>> Start Document text
# Grand Farewell Sale - How many of you Watched or Attended



## JWC sr. (Oct 17, 2014)

Who all went to or watched the Grand Farewell Sale in Fort Worth a few weeks ago? What did you think of the sale itself as far as the pricing, quality offered etc.


----------



## Minimor (Oct 17, 2014)

I watched some of it on line--likely about 1 1/2 to 1 3/4 hours. Some of the prices were much higher than I expected. In comparison some were surprisingly low. I didn't see why there was such a big difference in some of them, because on screen some cheaper ones looked as good or better than some that sold for a lot more. But--was nice to see ponies bringing some good prices.


----------



## JWC sr. (Oct 18, 2014)
>> End Document text
>> Start Given entries
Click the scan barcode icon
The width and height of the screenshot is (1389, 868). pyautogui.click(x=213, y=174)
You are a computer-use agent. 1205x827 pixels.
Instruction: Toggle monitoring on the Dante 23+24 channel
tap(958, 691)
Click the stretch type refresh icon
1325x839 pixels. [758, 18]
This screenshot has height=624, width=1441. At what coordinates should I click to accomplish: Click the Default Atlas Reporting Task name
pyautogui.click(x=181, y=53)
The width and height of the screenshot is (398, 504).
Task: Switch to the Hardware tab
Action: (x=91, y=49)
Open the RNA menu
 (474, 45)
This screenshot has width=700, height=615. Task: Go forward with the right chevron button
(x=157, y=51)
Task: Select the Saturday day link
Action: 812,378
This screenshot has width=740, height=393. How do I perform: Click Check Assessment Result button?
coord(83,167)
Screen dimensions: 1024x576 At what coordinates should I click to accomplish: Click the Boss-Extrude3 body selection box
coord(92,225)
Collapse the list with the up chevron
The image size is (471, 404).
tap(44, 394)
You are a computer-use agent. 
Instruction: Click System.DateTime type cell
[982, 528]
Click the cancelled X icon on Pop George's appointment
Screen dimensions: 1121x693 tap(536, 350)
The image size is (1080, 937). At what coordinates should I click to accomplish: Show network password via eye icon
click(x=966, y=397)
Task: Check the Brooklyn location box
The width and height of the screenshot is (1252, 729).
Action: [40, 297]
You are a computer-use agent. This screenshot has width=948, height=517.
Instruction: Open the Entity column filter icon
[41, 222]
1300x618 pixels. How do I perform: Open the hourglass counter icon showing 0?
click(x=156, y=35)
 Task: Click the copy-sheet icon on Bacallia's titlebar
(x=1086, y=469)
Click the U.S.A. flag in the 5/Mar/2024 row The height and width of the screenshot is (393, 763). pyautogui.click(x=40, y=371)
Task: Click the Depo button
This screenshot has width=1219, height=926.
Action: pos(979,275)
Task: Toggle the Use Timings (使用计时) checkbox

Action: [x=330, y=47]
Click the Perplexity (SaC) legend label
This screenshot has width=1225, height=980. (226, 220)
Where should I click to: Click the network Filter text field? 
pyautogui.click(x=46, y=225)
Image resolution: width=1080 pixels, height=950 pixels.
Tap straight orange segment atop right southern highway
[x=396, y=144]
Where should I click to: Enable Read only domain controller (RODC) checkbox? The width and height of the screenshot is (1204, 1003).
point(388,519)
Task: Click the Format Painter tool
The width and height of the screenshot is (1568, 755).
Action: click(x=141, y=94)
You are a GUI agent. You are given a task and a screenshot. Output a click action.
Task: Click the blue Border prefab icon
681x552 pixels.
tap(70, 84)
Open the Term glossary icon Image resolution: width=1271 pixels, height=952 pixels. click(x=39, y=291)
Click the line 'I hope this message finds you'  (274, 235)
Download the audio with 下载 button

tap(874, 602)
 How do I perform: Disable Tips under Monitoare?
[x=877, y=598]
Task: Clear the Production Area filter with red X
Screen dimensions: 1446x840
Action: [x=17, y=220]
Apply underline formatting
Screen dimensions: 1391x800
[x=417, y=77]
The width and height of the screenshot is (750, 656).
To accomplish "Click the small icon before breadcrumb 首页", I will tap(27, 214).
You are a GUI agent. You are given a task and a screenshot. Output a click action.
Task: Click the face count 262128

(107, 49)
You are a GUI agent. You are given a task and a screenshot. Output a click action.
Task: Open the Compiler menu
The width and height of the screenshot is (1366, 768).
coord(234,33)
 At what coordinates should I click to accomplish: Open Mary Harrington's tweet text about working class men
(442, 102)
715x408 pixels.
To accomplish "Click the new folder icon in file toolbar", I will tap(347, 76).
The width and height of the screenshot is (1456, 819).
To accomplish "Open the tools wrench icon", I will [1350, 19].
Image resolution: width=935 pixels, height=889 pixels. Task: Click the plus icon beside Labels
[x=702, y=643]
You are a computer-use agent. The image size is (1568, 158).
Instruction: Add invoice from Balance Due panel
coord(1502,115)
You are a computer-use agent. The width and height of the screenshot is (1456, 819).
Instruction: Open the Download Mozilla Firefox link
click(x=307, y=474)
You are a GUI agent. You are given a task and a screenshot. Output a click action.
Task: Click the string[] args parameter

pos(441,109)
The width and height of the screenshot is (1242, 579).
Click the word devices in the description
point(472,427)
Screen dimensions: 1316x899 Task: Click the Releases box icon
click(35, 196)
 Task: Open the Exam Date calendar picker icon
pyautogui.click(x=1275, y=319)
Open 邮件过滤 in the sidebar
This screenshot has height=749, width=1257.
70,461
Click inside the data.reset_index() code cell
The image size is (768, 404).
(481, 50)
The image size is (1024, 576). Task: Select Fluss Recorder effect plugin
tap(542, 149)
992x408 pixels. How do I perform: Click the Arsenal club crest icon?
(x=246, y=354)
>> End Given entries
• **Direction**
Reproduce the Grand Farewell Sale thread, starting at "## Minimor (Oct" and ending after "some good prices.", with "ponies" swapped out for "horses".

• **Solution for this task**
## Minimor (Oct 17, 2014)

I watched some of it on line--likely about 1 1/2 to 1 3/4 hours. Some of the prices were much higher than I expected. In comparison some were surprisingly low. I didn't see why there was such a big difference in some of them, because on screen some cheaper ones looked as good or better than some that sold for a lot more. But--was nice to see horses bringing some good prices.